Mutual Obligation in Young Driver Training
The Australian Automobile Association (AAA) - Australia's peak motoring organisation – has called for greater community involvement in line with the Federal Government's policy of mutual obligation in improving young driver training and education.
The AAA has written to the Prime Minister proposing greater community involvement – and particularly parental involvement - in young driver training as a means to curb the high levels of young driver crashes and fatalities on Australian roads.
The AAA has proposed a program currently being operated by the Royal Automobile Club of Victoria, Parent Plus, as a basis for a national program encouraging parents to become more involved in their children's driving lessons and training.
The program - which offers a free lesson for the learner driver with their parent and then follow up information for the parent - is proving successful in giving parents the knowledge and confidence to know what to say and do when taking their children out for a driving lesson.
AAA Executive Director, Lauchlan McIntosh, said the Parent Plus program was popular among both parents and drivers, and urged the Government to seriously consider partnering with the motoring Clubs to promote this program.
"The disproportionate numbers of crashes and fatalities involving young drivers is a real challenge for the whole community – not just governments," Mr McIntosh said.
"Everyone needs to play a role in bringing down the number of crashes involving young drivers, and that is particularly the case for parents. Yet our research shows parents are not always confident when getting in the car with their child – they are often not sure what to tell them or what is the correct advice in terms of road rules.

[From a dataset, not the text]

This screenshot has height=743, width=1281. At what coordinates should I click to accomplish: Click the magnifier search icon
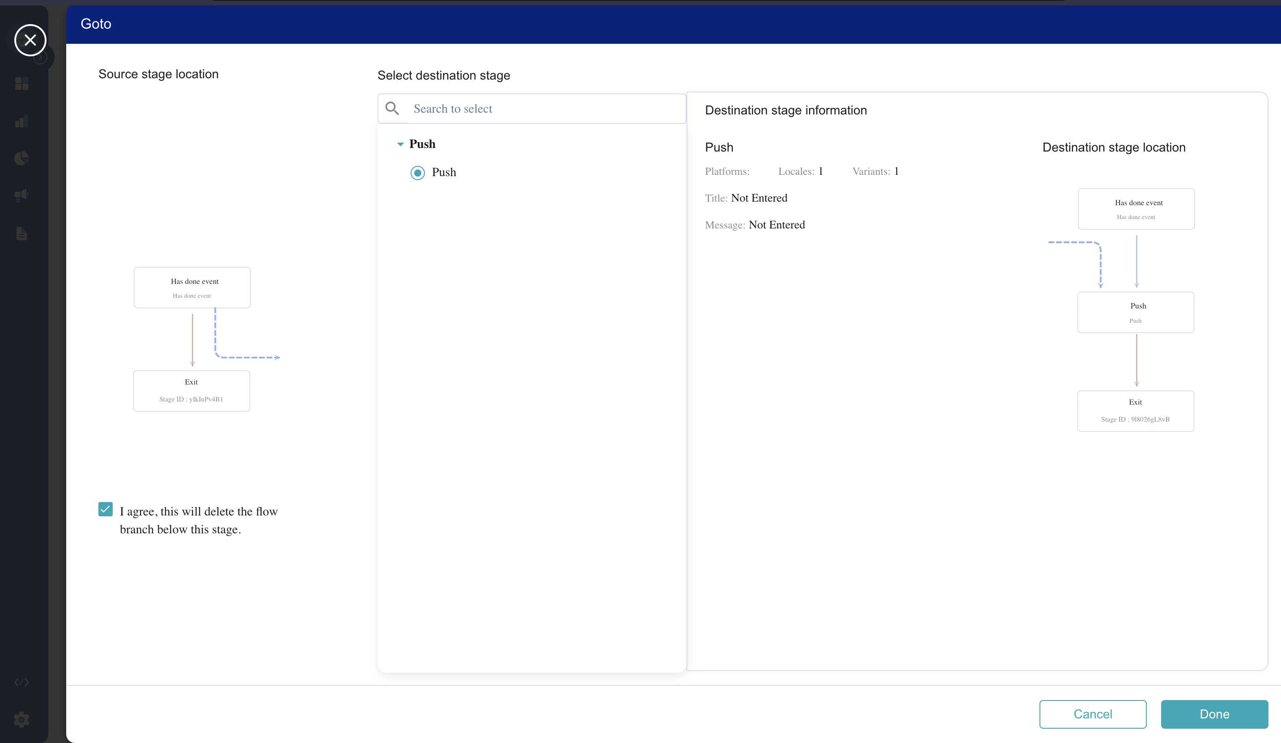[x=392, y=108]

"Finding solutions to the high levels of young driver trauma needs a mature, sensible, no-blame approach – a national approach – a shared mutual obligation to learn about the need for a safe system which may be more effective than bringing in new laws and regulation."
Mr McIntosh said AAA was speaking to the Prime Minister's office and the Minister for Transport about the Parent Plus program and called for it to be trialled nationally.
"Parent Plus is showing clear benefits for both the drivers and their parents in encouraging skills and competence – anything that we can do to bring down the high levels of crashes and trauma involving young drivers should be supported," he said.